If I were in Jiang’s faction, I’d be worried. And desperate.
China is basically ruled by a scary council of seven old Chinese men known as the Politburo Standing Committee, and only three are still loyal to Jiang. They are Liu Yunshan, Zhang Gaoli, and Zhang Dejiang. Let’s forget about the other two and focus on Zhang Dejiang.
Zhang is the head of the NPC. So when the NPC rules against universal suffrage in Hong Kong, or releases a white paper saying Beijing can do whatever it wants there, that’s basically Zhang Dejiang saying that.
So let’s connect the dots. One month after fellow Jiang faction member Zhou Yongkang is taken out, Zhang Dejiang does something that is guaranteed to inflame Hong Kong, right before the potentially massive Occupy Central protest.
Jiang’s faction wants trouble in Hong Kong. In fact, Zhang Dejiang was expecting it. According to Forbes, Zhang said Beijing expected “something might happen.”
And since people saw an envoy of 10 extra tanks rolling into Hong Kong right before the NPC announced they’d be taking away universal suffrage, I think its blood on the streets they want—another Tiananmen Square massacre.
Jiang Zemin got into power in the first place because of the massacre. If they can manufacture another one in Hong Kong, that would be a huge blow to Xi Jinping. Xi would become the face of whatever happens in Hong Kong. He would have to clean all that up, and that would make it harder for him to continue going after his political enemies.
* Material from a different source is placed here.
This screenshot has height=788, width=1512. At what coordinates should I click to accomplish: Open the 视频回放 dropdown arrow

And if Xi is destabilized enough, it could even be a chance for Jiang’s faction to regain power. Hong Kong is becoming a powder keg and this might have been an attempt to throw the match that would set it off. And if the people of Hong Kong aren’t careful, they could be playing right into the hands of some pretty bad guys.
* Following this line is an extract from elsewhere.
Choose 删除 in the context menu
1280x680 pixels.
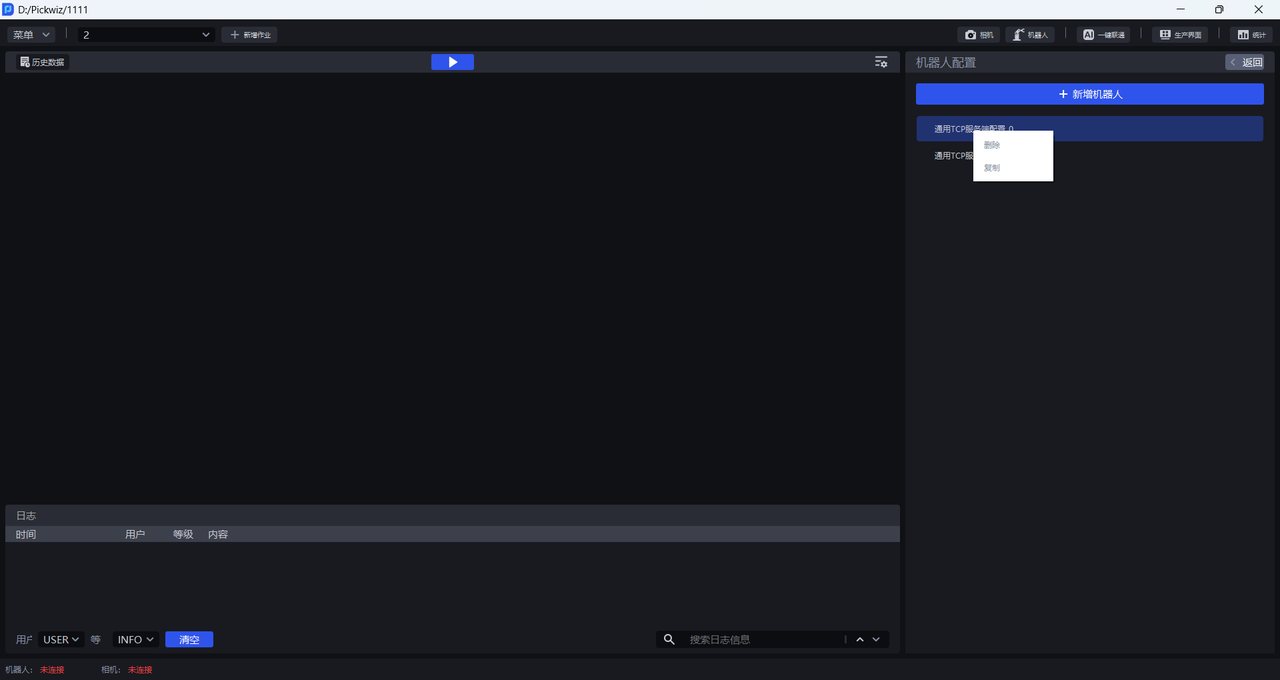click(992, 145)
This decision by the NPC, may not have come from Xi. I’m not saying Xi is a good guy. I just don’t think we’ve had a chance to see his true colors. He’s been holding his cards so close to his chest, they’re practically under his ribcage. After all, no one predicted that he was going to go all out against his enemies like this before he came to power. If they had, he would never have gotten power in the first place.
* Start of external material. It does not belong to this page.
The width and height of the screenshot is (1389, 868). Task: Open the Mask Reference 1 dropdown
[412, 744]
I’m also not saying don’t protest the decision by the NPC. But I think it would be better to specifically target the guys really behind the decision: Jiang Zemin’s faction. And when Zhang Dejiang is inevitably purged and someone new is the head of the NPC, maybe things might be different for Hong Kong.
Meanwhile, Xi is also trying to expand his influence over the military. The hawkish, warmongering extremist faction of the Party is going nuts, aggressively inflaming territorial disputes. The result is that they’ve managed to push even communist Vietnam so far, that there’s talk of allying with the United States against China. Think about that. Vietnam might ally with the United States against China!
Could it be Xi is letting this side of the Party overextend itself, so he can say, “You guys messed up big time.” Then Xi can easily take greater control of China’s military without having to do any of the kind of political purging he’s been doing with the domestic security forces. Xi is close to having the kind of power that no one has had in China since Deng Xiaoping or maybe even Mao. There’s already a growing personality cult around him.
And there’s potentially a fortune on the line. Jiang’s faction controlled China’s domestic security forces for almost a decade. In 2012 alone, the budget for China’s vast network of police, military police, and secret police was $124 billion, which is $10 billion more than the Army’s budget. If these guys were corrupt, which I think we can safely assume, a lot of that money was probably siphoned off and stashed away. That’s a lot of money to go around if Jiang’s faction falls.
So far in this power struggle, Xi Jinping has been winning left and right. But all that could unravel if Hong Kong turns into a warzone. So to anyone reading in Hong Kong—be careful! At the risk of sounding a little Lord of the Ringsy, there are sinister forces bent against you. But I don’t think you needed me to tell you that.